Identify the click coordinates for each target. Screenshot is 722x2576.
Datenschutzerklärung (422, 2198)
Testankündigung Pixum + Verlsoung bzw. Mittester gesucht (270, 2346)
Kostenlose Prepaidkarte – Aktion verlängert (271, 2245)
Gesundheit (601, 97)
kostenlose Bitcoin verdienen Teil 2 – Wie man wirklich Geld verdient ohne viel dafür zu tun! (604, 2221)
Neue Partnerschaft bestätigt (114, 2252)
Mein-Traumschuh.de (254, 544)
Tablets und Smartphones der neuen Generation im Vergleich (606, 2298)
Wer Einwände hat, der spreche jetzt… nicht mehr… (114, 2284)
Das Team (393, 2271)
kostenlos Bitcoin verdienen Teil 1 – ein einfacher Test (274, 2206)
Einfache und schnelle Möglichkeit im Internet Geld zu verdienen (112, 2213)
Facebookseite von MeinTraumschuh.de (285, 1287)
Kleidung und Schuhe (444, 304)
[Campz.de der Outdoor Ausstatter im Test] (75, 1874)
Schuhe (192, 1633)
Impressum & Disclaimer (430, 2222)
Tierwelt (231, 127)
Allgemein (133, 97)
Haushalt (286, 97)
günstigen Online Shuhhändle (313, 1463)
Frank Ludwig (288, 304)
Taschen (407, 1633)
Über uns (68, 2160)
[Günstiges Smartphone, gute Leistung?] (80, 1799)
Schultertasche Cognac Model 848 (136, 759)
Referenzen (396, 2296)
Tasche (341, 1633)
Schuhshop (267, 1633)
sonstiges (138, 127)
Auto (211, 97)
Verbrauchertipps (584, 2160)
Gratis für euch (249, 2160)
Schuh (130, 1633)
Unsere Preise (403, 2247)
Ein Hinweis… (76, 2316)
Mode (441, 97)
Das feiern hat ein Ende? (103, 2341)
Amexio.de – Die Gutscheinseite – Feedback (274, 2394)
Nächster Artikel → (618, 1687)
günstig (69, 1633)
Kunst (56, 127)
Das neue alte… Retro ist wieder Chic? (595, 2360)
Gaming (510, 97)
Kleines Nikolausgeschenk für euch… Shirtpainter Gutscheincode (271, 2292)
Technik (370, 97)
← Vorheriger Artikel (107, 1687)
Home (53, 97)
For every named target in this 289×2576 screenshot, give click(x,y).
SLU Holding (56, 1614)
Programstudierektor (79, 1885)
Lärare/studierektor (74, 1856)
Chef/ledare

| BRIEF |
Report every line of the entries that carries the word "euch".

| OUTPUT BELOW |
Gratis für euch (249, 2160)
Kleines Nikolausgeschenk für euch… Shirtpainter Gutscheincode (271, 2292)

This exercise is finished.